Almeria’s watermelon season has quickly entered a cycle of price declines, despite it still being in its early stages. “There is a lot of supply and little demand; the opposite of last year, when the volumes available were much smaller due to the weather. Yields have reached 9 kilos per meter, while last year they stood at around 2-3 kilos,” explains Manuel Mendez, of Níjar Frucht, “At the end of last week, prices at origin ranged between 10 and 20 cents per kilo. Such prices are unthinkable at this point in the season.”
“So far, watermelon sales have been driven more by the domestic market than by exports. Normally, more of our watermelons go to the international market, but right now there are no sales in either the domestic or the international market. In the specific case of Nijar Frucht, 90% of our sales go to the export market, but watermelon consumption strongly depends on temperatures, and if the sun does not come out, no watermelons are sold.”

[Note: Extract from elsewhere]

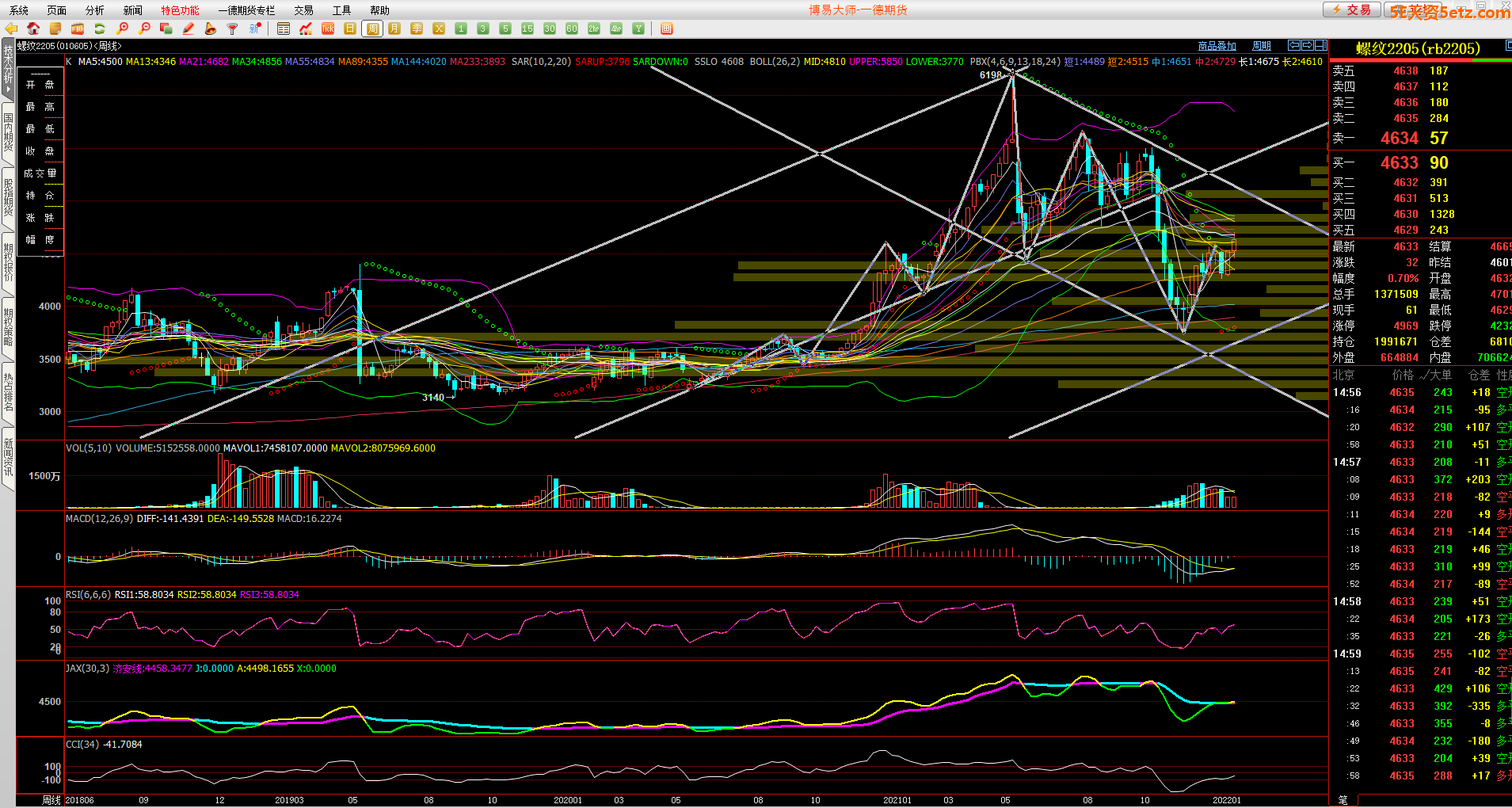Open the 分析 menu
The height and width of the screenshot is (808, 1512).
94,10
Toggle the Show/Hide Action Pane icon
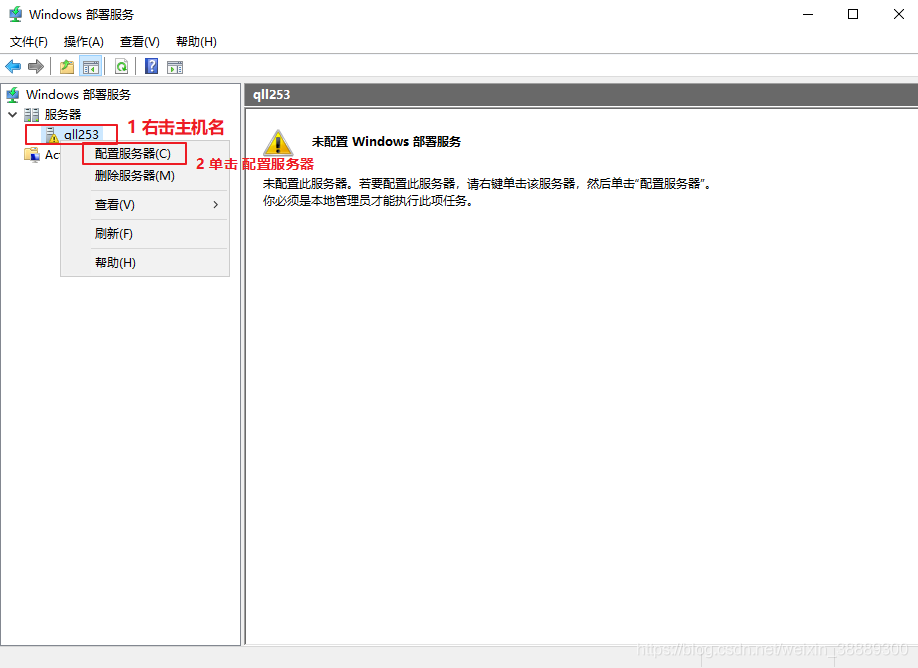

This situation of falling prices at origin is making the difference with retail prices much more evident. “There are big differences, it is true. There are some costs in between that need to be covered, such as handling or logistics, which make the price at origin increase, although at some point, the difference is such that I don’t know where those margins are going to.”
“However, we must also bear in mind that the supermarkets to which we export receive the information late, with a couple of weeks’ delay, and that the chains have to organize their promotions in advance, so the price situation at origin and at retail are often at odds with one another.
“Changes cannot be instantaneously implemented,” says Manuel. “In fact, prices are set on a weekly basis, but any increases or decreases usually take 1-2 weeks to be reflected at destination.”